Aufgabe:
Geben Sie den Abschnitt des Textauszugs, der mit „Die Verfolgung der Zeugen“ beginnt und mit „wie Zadoff sagt.“ endet, wörtlich wieder.

Textauszug:
━━━━

Ein junger Mann, vermutlich noch ein Teenager, ist es, der von dem Foto auf der Stellwand im Münchner NS-Dokumentationszentrum blickt. In schwarz-weiß – und mit dem skeptisch-zuversichtlichen Gesichtsausdruck, der jungen Menschen oft zu eigen ist. Allein: Christoph Moebs ist seit mehr als 85 Jahren tot. Moebs war Zeuge Jehovas und weigerte sich 1942 aus Glaubensgründen, an der Ostfront eine Waffe in die Hand zu nehmen. Im Alter von 20 Jahren erschossen ihn die Nationalsozialisten in der Ukraine.

Das Schicksal Moebs’ ist eines von vielen, die der wissenschaftliche Laie und Zeuge Jehovas Christoph Wilker aufgearbeitet hat. Ab Donnerstag sind zahlreiche von Wilkers Recherchen im Münchner NS-Dokumentationszentrum zu sehen. Die neue Wechselausstellung des Dokuzentrums beleuchtet die Verfolgung der Münchner Zeugen Jehovas im Nationalsozialismus. Erstmals werde ihr Leid umfassend dokumentiert, sagt Mirjam Zadoff, die Direktorin der Einrichtung.

Glaubensgemeinschaft wurde schon früh verfolgt

Die Verfolgung der Zeugen Jehovas im Nationalsozialismus war in der Bundesrepublik lange kaum wissenschaftlich aufgearbeitet worden. Erst seit den 1990er-Jahren findet das Thema langsam mehr Beachtung. Dabei ist die Glaubensgemeinschaft bereits früh und konsequent verfolgt worden, wie Zadoff sagt.

━━━━

Bereitgestellte Daten:
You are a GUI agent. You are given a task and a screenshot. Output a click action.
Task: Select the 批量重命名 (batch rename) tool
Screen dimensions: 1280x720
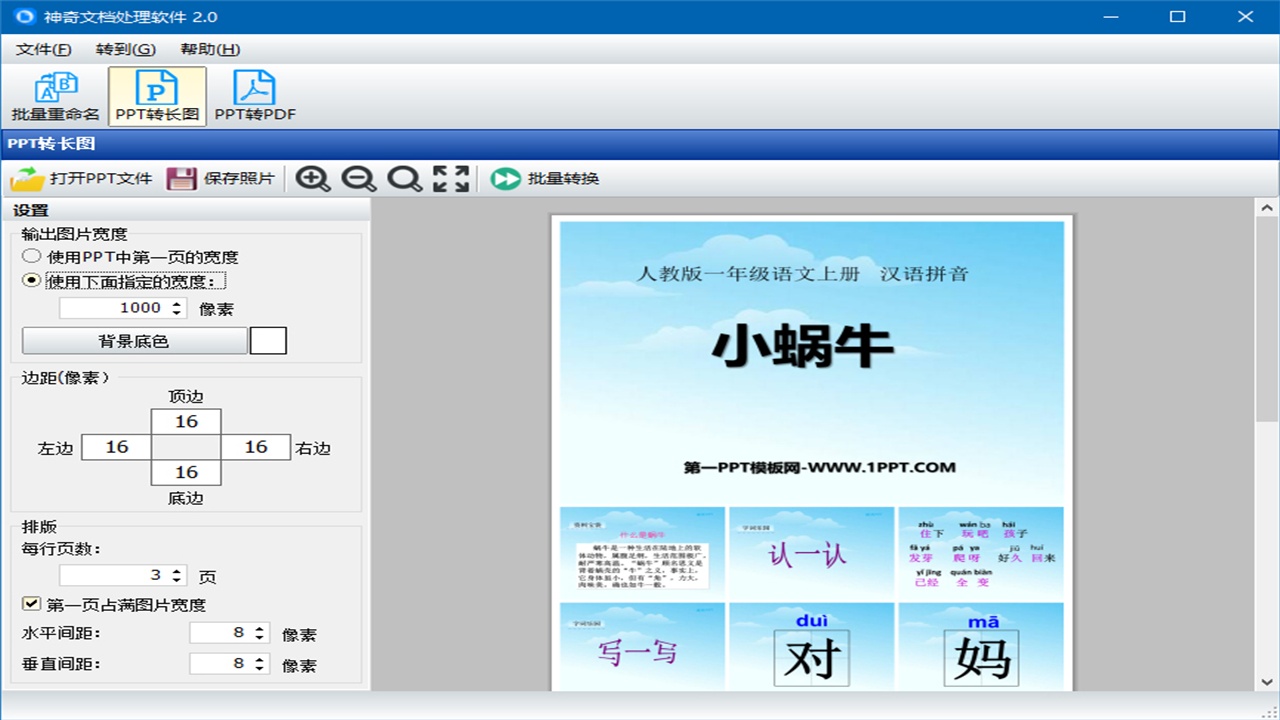click(55, 94)
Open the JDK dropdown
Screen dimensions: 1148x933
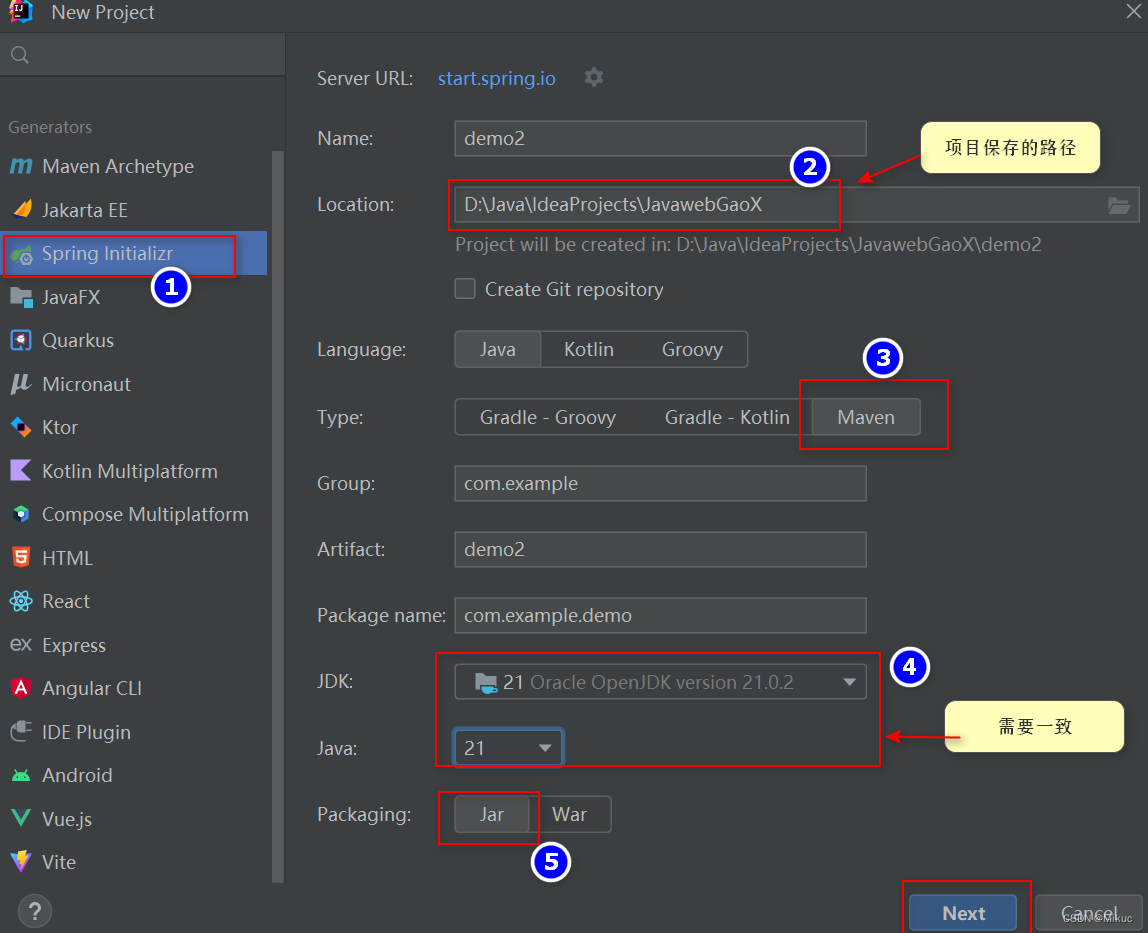coord(660,681)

━━━━

Lösung:
Die Verfolgung der Zeugen Jehovas im Nationalsozialismus war in der Bundesrepublik lange kaum wissenschaftlich aufgearbeitet worden. Erst seit den 1990er-Jahren findet das Thema langsam mehr Beachtung. Dabei ist die Glaubensgemeinschaft bereits früh und konsequent verfolgt worden, wie Zadoff sagt.